Braddon-based media producer Damien Maher says the pace of change is a topic of discussion but is convinced the community vibe and organic feel will survive.
"Everyone hated that they tore down Traders because they liked that old warehouse-y feel," he said. "But my personal belief is that I think it's good that it's developing and changing for the better. And I think there's the right amount of people to keep this on the right track."
And now, everyone, will get chance to have their say.
Mr Maher's company Newcast is producing a web series on Braddon called The Lonsdale Street Project to be launched on Youtube in the next month.
It will celebrate the people of Braddon, similar to Humans of New York, tackling both the serious and light-hearted; the homeless person to the developer.
"I think that kind of melting pot is what makes Braddon work," he said.
A Facebook page and teaser for The Lonsdale Street Project were launched this week, with debate about New versus Old Braddon already on the agenda.
Among those contributing to the debate was Mr Bulum, whose family company has on one hand created the grungier success stories such as the Lonsdale Traders and The Hamlet food van site, while also overseeing the rise of large mixed-use developments along the street.
Developments Palko and NiBu will rise on the site of the old Lonsdale Traders, featuring apartments, a boutique hotel, laneways and a gallery. Mr Bulum maintains "Lonsdale Street Traders hasn't died; it's across the road, just reinvented", referring to the fact some of its pop-up tenants have moved into the new Ori building.

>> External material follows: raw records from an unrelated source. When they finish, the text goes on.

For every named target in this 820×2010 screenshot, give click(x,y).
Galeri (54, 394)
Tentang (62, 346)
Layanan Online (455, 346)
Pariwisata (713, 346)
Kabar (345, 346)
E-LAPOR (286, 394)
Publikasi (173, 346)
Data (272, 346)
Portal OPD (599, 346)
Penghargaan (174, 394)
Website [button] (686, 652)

Mr Bulum said there was little to love about most of the older buildings in Braddon ("There are heritage-listed buidings and they will stay but most are really bad, mid-80s, mall-type buildings - is that what people want?").

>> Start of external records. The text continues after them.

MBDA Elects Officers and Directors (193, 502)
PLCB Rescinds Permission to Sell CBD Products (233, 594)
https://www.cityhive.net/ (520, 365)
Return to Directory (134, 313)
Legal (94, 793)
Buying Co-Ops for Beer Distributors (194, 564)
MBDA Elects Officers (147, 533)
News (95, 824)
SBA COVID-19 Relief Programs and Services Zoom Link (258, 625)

It was the "people and the passion" that had recreated Braddon, he said. "Those buildings were in Braddon for years and no one went there," Mr Bulum said. "It's the independent businesses opening up that have brought people here."
He also disputed rents were getting out of hand in Braddon, saying there were $350 to $650 per square metre per annum which he maintained was cheaper than the Kingston foreshore.
And Lonsdale Street continues to attract new business, despite talk that rents are on the rise.
Trevor and Che McGee opened their children's store, Tip You're In, next to The Hamlet food van outlets just two weeks ago, convinced it was the place to be.
"I haven't heard anybody say anything bad about Lonsdale Street, I think they all love what's happening here," Mr McGee said.
"It's a really, cool vibrant street which is also transforming Canberra to an extent. All that talk about Canberra being the centre of cool, I don't think there is a cooler strip than Lonsdale, to be honest."
The McGees have taken a two-year sub-lease from a previous tenant which occupied one of the older buildings on the strip.
"It's not cheap but it's not horrendously expensive," Mr McGee said, of the rent. "I've heard some numbers being thrown around in the new buildings of upwards $800 a square metre over the course of a year, which would be very hard for us to deal with."
The McGees will have an option to extend for a further three years at the end of their lease.
"I think we're a little bit fortunate we're in one of the older buildings," he said. "I guess as the new buildings are developed and everything is brand, spanking new, the developers obviously have to get their return on that, and that's where the higher rents are coming in.
"That would be my concern - after two years, after we get established - what would happen with the rents because you can get priced out of the market. You have to sell a lot of product to pay your rent, let alone yourself and everything else you have to pay."
Meanwhile, Mr Maher, who grew up in Kambah and went on to be a television producer in New York, only to return to Canberra to raise a family, says Braddon reminds him of the edgier, village feel of the Lower East Side of New York.
He is convinced Braddon is enjoying its "halcyon days" but maintains it hasn't peaked. And now is the right time to document it.
"It's like a teenager, it's found out it can do all this cool stuff, and filled its boots and I think it's a good thing to capture that," he said.